:: Recorded information ::
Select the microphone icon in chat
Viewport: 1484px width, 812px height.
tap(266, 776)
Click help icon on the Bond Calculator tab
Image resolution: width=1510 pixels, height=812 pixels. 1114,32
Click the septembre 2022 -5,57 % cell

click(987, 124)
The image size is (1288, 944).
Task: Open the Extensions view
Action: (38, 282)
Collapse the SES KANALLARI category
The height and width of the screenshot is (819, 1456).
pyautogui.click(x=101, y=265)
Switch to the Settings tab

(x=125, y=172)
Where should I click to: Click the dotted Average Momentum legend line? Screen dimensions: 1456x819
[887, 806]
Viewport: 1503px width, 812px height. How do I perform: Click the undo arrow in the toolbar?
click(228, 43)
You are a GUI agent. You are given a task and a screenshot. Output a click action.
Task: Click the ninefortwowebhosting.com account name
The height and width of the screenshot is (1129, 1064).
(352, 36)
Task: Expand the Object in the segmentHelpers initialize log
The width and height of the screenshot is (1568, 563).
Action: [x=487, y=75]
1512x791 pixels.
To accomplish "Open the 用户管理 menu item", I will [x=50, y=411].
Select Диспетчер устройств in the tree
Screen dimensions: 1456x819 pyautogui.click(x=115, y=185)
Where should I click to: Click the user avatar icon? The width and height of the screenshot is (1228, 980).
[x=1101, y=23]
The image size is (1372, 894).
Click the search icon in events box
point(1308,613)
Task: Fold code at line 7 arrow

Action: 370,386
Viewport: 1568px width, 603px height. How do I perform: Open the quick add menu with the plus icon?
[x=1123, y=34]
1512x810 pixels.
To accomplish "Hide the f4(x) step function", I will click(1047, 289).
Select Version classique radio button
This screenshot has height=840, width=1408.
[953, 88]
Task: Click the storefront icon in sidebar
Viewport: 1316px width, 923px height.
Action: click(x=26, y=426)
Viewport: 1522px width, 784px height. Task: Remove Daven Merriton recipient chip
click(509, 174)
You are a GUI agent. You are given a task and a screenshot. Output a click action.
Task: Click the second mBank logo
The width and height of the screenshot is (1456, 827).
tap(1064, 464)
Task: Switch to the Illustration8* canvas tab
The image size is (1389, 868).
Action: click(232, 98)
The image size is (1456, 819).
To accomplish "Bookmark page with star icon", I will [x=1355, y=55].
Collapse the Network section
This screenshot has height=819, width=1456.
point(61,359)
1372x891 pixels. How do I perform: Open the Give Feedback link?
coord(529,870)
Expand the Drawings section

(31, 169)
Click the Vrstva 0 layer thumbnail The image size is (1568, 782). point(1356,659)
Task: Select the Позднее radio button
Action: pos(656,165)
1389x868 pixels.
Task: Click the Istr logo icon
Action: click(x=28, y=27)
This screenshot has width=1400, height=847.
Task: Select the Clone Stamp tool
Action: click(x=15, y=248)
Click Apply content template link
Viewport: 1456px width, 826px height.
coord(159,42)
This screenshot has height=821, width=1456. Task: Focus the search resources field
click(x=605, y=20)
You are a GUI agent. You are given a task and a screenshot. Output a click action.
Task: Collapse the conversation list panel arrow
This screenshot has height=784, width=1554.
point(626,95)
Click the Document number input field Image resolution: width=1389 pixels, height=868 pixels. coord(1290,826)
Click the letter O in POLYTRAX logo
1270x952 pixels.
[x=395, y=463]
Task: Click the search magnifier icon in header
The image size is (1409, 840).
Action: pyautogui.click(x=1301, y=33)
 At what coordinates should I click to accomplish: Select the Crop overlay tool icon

:: Problem ::
In the listing above, locate the line containing "Click the search icon in events box" and the line containing "1512x810 pixels.", then transcribe both and every line between them verbatim.

:: Solution to the problem ::
Click the search icon in events box
point(1308,613)
Task: Fold code at line 7 arrow

Action: 370,386
Viewport: 1568px width, 603px height. How do I perform: Open the quick add menu with the plus icon?
[x=1123, y=34]
1512x810 pixels.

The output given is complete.